Answered by Dan Tomlinson - Exchequer Secretary (HM Treasury)
The Government is aware that some European countries apply reduced VAT rates to hospitality, reflecting different tax systems, policy choices and wider fiscal contexts.
VAT is a broad-based tax on consumption, and the 20 per cent standard rate applies to most goods and services. Reduced rates of VAT come at a significant cost to the Exchequer, reduce the revenue available for vital public services, and must represent value for money for the taxpayer.
The Government keeps all taxes under review, with decisions on VAT rates taken by the Chancellor at fiscal events.
Asked by: Steve Darling (Liberal Democrat - Torbay)

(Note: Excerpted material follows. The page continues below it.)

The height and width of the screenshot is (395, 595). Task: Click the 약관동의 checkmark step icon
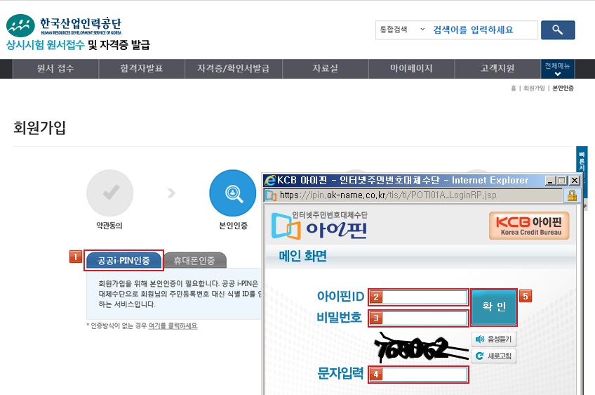pos(109,193)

Question to the HM Treasury:
To ask the Chancellor of the Exchequer, what modelling (a) she and (b) the OBR has carried out on the distributional impact of measures on salary sacrifice for pensions in the Autumn Budget 2025.

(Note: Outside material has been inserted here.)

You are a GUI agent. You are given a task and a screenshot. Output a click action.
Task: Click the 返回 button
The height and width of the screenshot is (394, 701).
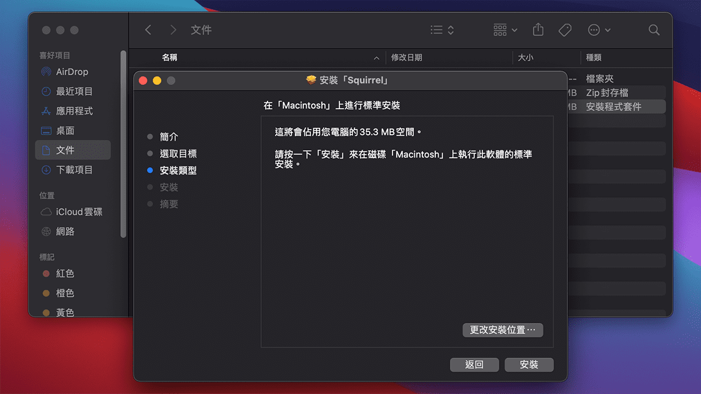click(474, 365)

Answered by Torsten Bell - Parliamentary Secretary (HM Treasury)
A Tax Information and Impact Note (TIIN) was published alongside the introduction of the Bill containing the changes to pensions salary sacrifice.
Almost all – 95% - of those earning £30,000 or less who use salary sacrifice will be entirely unaffected by the changes. 74% of basic rate taxpayers using salary sacrifice will be protected by the cap.

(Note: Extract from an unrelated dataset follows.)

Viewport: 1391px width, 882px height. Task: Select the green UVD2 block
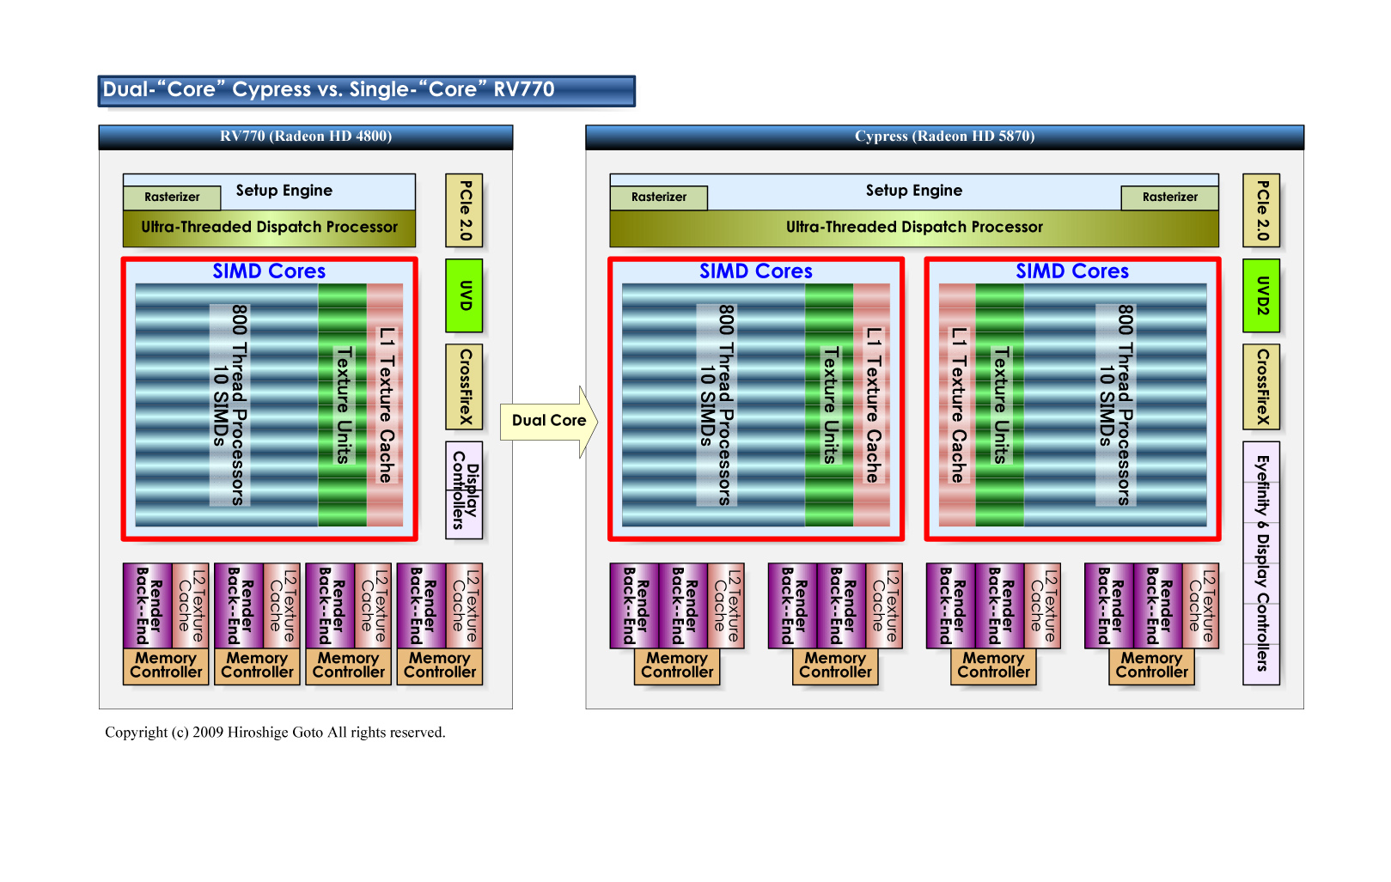1260,295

Everyone using salary sacrifice will still benefit from the NICs advantages available up to the £2,000 cap.
Asked by: Beccy Cooper (Labour - Worthing West)
Question to the HM Treasury:
To ask the Chancellor of the Exchequer, what assessment has been made of the potential merits of extending VAT exemption on defibrillators to include purchases of units installed in private homes.
Answered by Dan Tomlinson - Exchequer Secretary (HM Treasury)
The Government currently provides VAT reliefs to aid the purchase of defibrillators. For example, when an Automated External Defibrillator is purchased with funds provided by a charity and then donated to an eligible body, no VAT is charged. Furthermore, all state schools in England have been fitted with AEDs.
Tax breaks reduce the revenue available for vital public services and must represent value for money for the taxpayer. Exceptions to the standard rate have always been limited and balanced against affordability considerations.
A key consideration for any potential new VAT relief is whether savings would be passed on to the consumer. Evidence suggests that businesses only partially pass on any savings from lower VAT rates.
Asked by: Lizzi Collinge (Labour - Morecambe and Lunesdale)
Question to the HM Treasury:
To ask the Chancellor of the Exchequer, what assessment she has made of the potential merits of abolishing VAT on defibrillators.
Answered by Dan Tomlinson - Exchequer Secretary (HM Treasury)
The Government currently provides VAT reliefs to aid the purchase of defibrillators. For example, when an Automated External Defibrillator is purchased with funds provided by a charity and then donated to an eligible body, no VAT is charged. Furthermore, all state schools in England have been fitted with AEDs.
Tax breaks reduce the revenue available for vital public services and must represent value for money for the taxpayer. Exceptions to the standard rate have always been limited and balanced against affordability considerations.
A key consideration for any potential new VAT relief is whether savings would be passed on to the consumer. Evidence suggests that businesses only partially pass on any savings from lower VAT rates.